Last Thursday’s Open Comments was a pre-programmed post speculating that there would not be any catastrophic news about world events, despite the weeks and weeks of build-up in global geopolitical tension.
It turns out that this was a parochial view for those of us in most modern industrial societies, but not so much for the residents of Ukraine or Syria, where the Russians rained missiles, death, and terror from the skies on innocent civilian populations. How is that even possible? How is it that we aren’t putting firmer pressure on Russia’s aggressive war machinery?

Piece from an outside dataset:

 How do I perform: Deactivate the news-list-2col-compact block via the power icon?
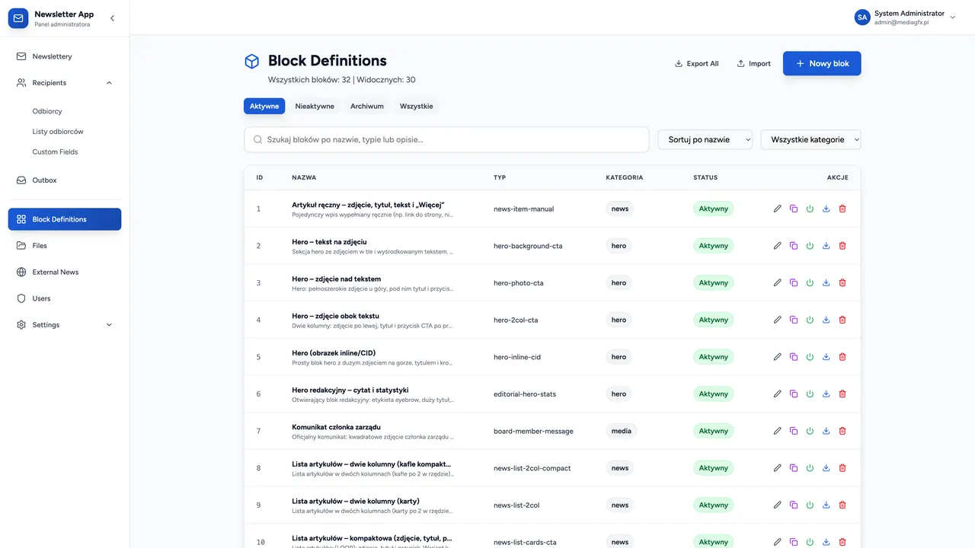click(810, 468)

My answer to the rhetorical questions is that we should be doing a lot more against our enemies than we appear to be doing, mainly due to our leaders’ penchant for self-deterrence. Because when the Chinese leadership decide to join the fray, we’ll already be so overextended we will barely be capable of defending ourselves.
Maybe doomsday prepping is in order after all.
It's not catastrophic news, but Harvard's president, Claudine Gay announced she was resigning.
It's best she do so: her research is so plagued with concerns for academic integrity that she lost her credibility. I'll only add that most journals didn't move to on-line editions until the 2000s, so what looks like cut and paste had to be more deliberate on her part back then.
I will defend one point of her work. A few of the problem areas were describing variables. Honestly, there's only so many ways of doing so before you are using the same words as someone else. it's in the lit review and hypothesizing where that cannot be used as an excuse. On-line plagiarism detectors flag almost every submission with something; excluding citations, below 2% doesn't concern me as an editor (I'll re-write my own work if anything beyond a heading or title is flagged).
"How is it that we aren’t putting firmer pressure on Russia’s aggressive war machinery?" My fall-back is to assume someone thinks he will profit from our stance, as I am a believer in the notion that people are motivated by hope of reward and/or fear of loss. In this case, I think it is a political calculation with the hoped-for reward being reelection. To be (re)elected, one needs to earn votes from those who may not support you and and not lose votes from those who do. So, a stated position in support of Ukraine, for example will pick up some support but possible cost some. Modern political solution? Support Ukraine but not too strongly. Decry Putin's actions, but not too strongly. This assumes POTUS is not inspired by principle, but by concern for the election outcome and/or his legacy. I believe this has been the case with many past presidents and is our long-run problem with the electoral process. It does not yield principled candidates.
Should we be doing more? Yes. Had we done more much sooner we would not be in this situation today and Ukraine would not be living through a prolonged war of aggression against its sovereignty.